Tinha que fazer uma coisa pra não explodir, virar do ⁵avesso ou desintegrar⁵!

Sakura: Por que vc não veio conversar comigo? Poxa, Naru...

Aí cheguei na escola e fiz. Sentei atrás do Sasuchato e fiquei dando peteleco na orelha. Esperava a psora de ciências virar pra lousa e dá-lhe peteleco. Via quando o psor de filosofia estava filosofando e dá-lhe peteleco. Na hora da chamada, peteleco. Liga o ventilador, peteleco. Desliga, peteleco.
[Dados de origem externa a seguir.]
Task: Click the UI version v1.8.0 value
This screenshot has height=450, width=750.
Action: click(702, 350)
Chegou uma hora em que me deu a louca:

Peteleco       Peteleco   Peteleco   Peteleco   Peteleco   Peteleco   Peteleco   PETELECO

— Para, ôh!

Aí o Sasuke virou e pegou minha mão com força e, com os olhos vermelhos atrás dos óculos tortos, me mandou parar... E, quer saber? Eu parei. PAREI. Não tive medo, não é isso. Mas, sei lá? Não deu mais vontade de continuar... Acho que tô desse jeito porque não tô conseguindo escrever, é por isso. E acho que é também por causa do caderno dele... Maior mistério, esse caderno!
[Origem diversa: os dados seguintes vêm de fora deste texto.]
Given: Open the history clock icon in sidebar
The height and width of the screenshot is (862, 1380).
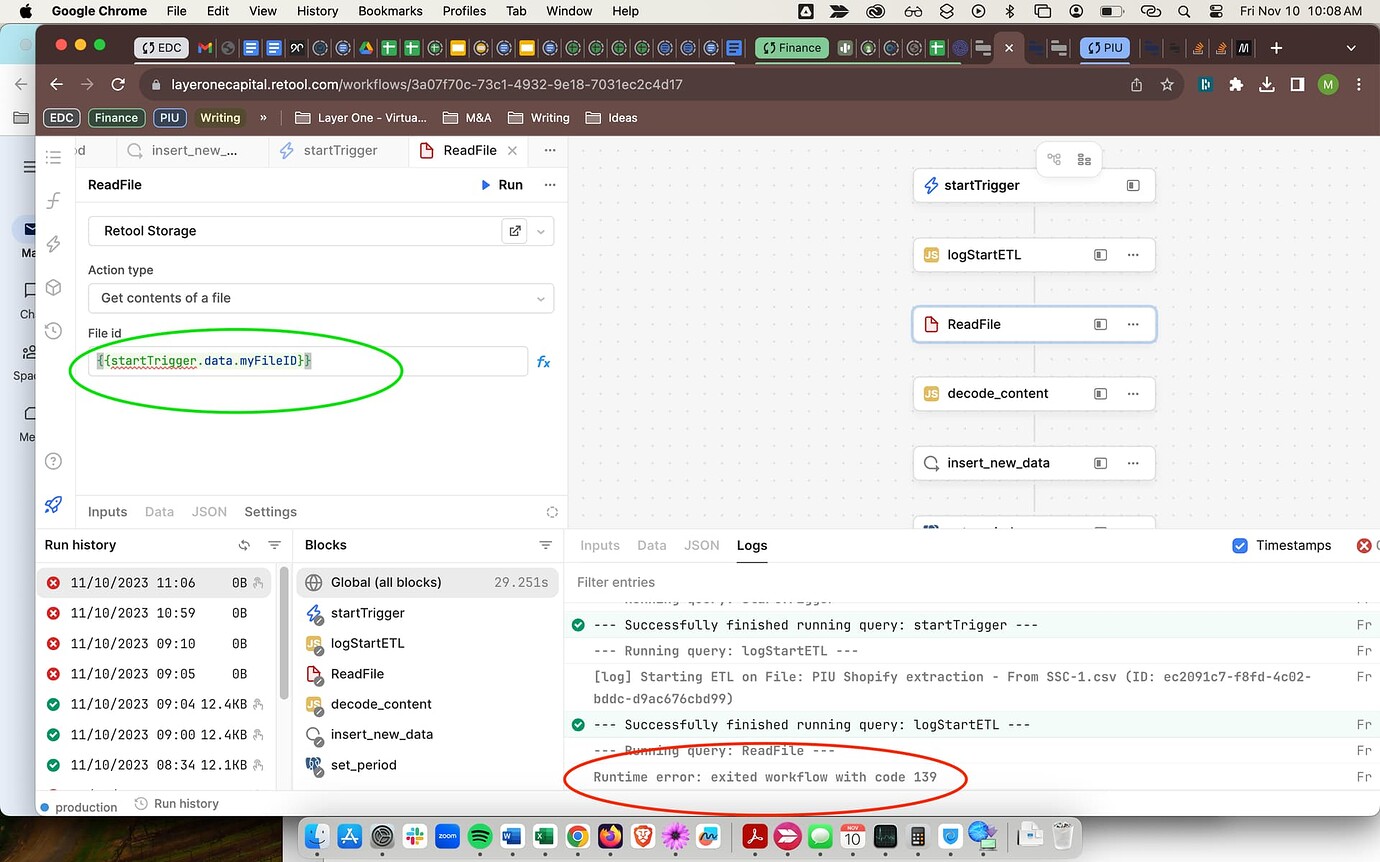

Vou te contar: sentado atrás do Sasuke, eu vi que ele, de novo, tava escrevendo alguma coisa no caderno azul. Quase não deu pra ler aqueles garranchos miúdos, ainda mais curvado em cima do material, como ele fica. Mas consegui:

Você é o menino dos meus olhos,
O brilho em minha visão.
É meu pedido à estrela,
Uma rosa, um sonho,
Que brotou em meu coração.

Sakura: Sei que vc vai ficar com vergonha, mas este poeminha tá muito fofo!
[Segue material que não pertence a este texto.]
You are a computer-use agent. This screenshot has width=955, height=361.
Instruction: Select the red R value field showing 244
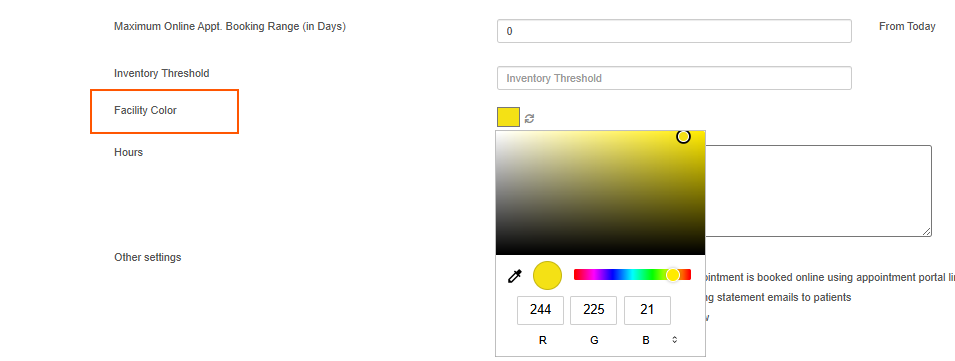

Quando terminei, nem deu mais vontade de dar peteleco. Não deu. Deu vontade é de encolher, de descrever, de me curvar sobre meu material também, assim, e ficar quietaço... E foi aí que eu dei um monte de petelecos de uma vez só. Um monte! Mas parei quando ele mandou. E ia parar mesmo que não tivesse mandado. Bom, acho que ia. E... Fiquei o mó curioso em saber pra quem o Sasuke tava escrevendo... E, quer saber? Gostei do que ele escreveu... Queria que tivesse sido eu.

Foi aí que uma coisa passou pela minha cabeça, no poema estava escrito: Você é o menino dos meus olhos. Isso quer dizer que o Sasuke é gay? Não que eu tenha alguma coisa contra, na verdade, não. Não me importo. Isso. Não tô nem aí, mas agora fiquei surpreso... Talvez, só talvez, ele tenha medo de julgamentos, por isso é tão tímido. Só uma hipótese. Mas não o julgo. Eu meio que sou... Esquece, deixa pra lá.

Aí, morgando, fiquei olhando pro nada e prestando atenção na aula de português. E o sinal bateu e eu dei um último peteleco na orelha do Sasuke de novo, bem forte, pra não perder o jeito e gritei:

— Seu Morfético!

E fui embora, eu de volta, dando porrada nos braços dos camaradas, abraçando a Sakura, a Hinata, a Ino. ⁷Todo mundo feliz⁷ por eu ter desmorfado – menos o Sasueta, ta-di-nho!

Sakura: Eu não tava feliz, Naruto... Não tava!